The Endurance had drifted at least 1186 miles since first becoming fast in the ice 281 days previously, she was 346 miles from Paulet Island, the nearest point where there was any possibility of finding food and shelter.
Shackleton ordered the boats, gear, provisions and sledges lowered onto the ice. The men pitched five tents 100 yards from the ship but were forced to move when a pressure ridge started to split the ice beneath them. “Ocean Camp” was established on a thick, heavy floe about a mile and a half from what was fast becoming the wreck of the Endurance.
The Endurance finally broke up and sank below the ice and waters of the Weddell sea on November 21st 1915. The men had saved as many supplies as they could (including Frank Hurley’s precious photo archive) before she disappeared.
The 28 men of the expedition were now isolated on the drifting pack ice hundreds of miles from land, with no ship, no means of communication with the outside world and with limited supplies. What was worse was that the ice itself was now starting to break up as the Antarctic spring got under way. On December 20th Shackleton decide that the time had come to abandon their camp and march westward to where they thought the nearest land was, at Paulet Island.
They had three lifeboats named after patrons of the expedition who had donated funds. Two of these were now manhauled in relays, the James Caird and Dudley Docker. The third boat, the Stancomb Wills was left behind. If the ice began to disappear under them, the men would take to the 20 foot boats.
Some of the crew led by Frank Wild returned to the area where the Endurance had been to retrieve the Stancomb Wills to give them more space, it would prove to be a wise decision in the months to come. They were all forced into the boats by the thinning and increasingly fragile ice on April 9th 1916 and made their way across a stretch of open water, by the evening they were able once again to haul the boats onto a large ice floe and pitch their tents.
That the crew kept going during this time was a tribute to Shackleton’s leadership skills and his abilities and understanding of the importance of keeping up morale.

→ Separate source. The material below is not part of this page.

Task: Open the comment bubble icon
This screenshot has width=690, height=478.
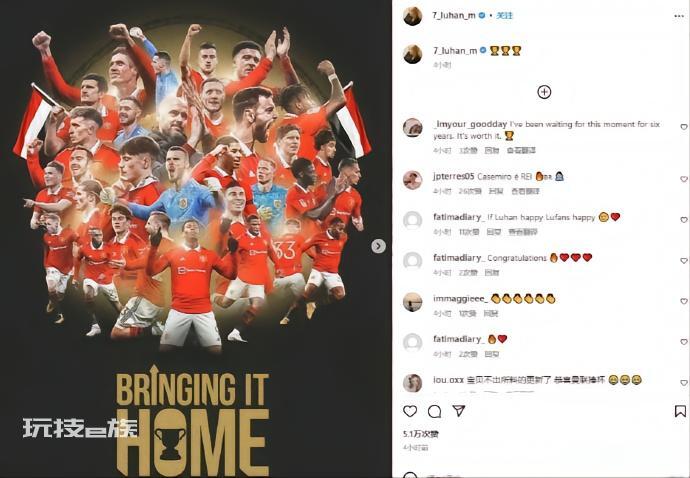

The whole group were kept together in the monotonous and strenuous task of pulling laden lifeboats across broken up and ridged ice floes. It was now 14 months since the Endurance had become frozen into the ice and nearly 5 months since she had sunk marooning them in a featureless icy wilderness. On April 12th Shackleton found that instead of making good progress westwards, they had actually traveled 30 miles to the east as a result of the drifting ice. They did however spot Elephant Island, part of the South Shetlands group and headed that way in seas that were by now largely open for navigation. They made landfall on Elephant Island being ecstatic to do so. It had been 497 days since they had last set foot on land.
Their first landing place wasn’t ideal by any means, but they soon found a more appropriate place to make camp at a place they called Point Wild after Frank Wild who had gone down the coast to scout.
For the time being they were more safe and secure than they had been for a long time, but they were still stranded far from civilization with no-one knowing where they were or what their condition was. There was no chance of rescue. No ships passed that way. No radio at that time was capable of summoning help.
The outside world was not going to come to Elephant Island.
Shackleton realised that in order to effect a rescue, he was going to have to travel to the nearest inhabited place which was the whaling station back on South Georgia, some 800 miles distant and across the most stormy stretch of ocean in the world. They expected to encounter waves that were 50 feet from tip to trough “Cape Horn Rollers” in a 22 foot long boat. Their navigation was by a sextant and a chronometer of unknown accuracy, they were dependent on sightings of the sun that could sometimes not be seen for weeks in the overcast weather so characteristic of these latitudes.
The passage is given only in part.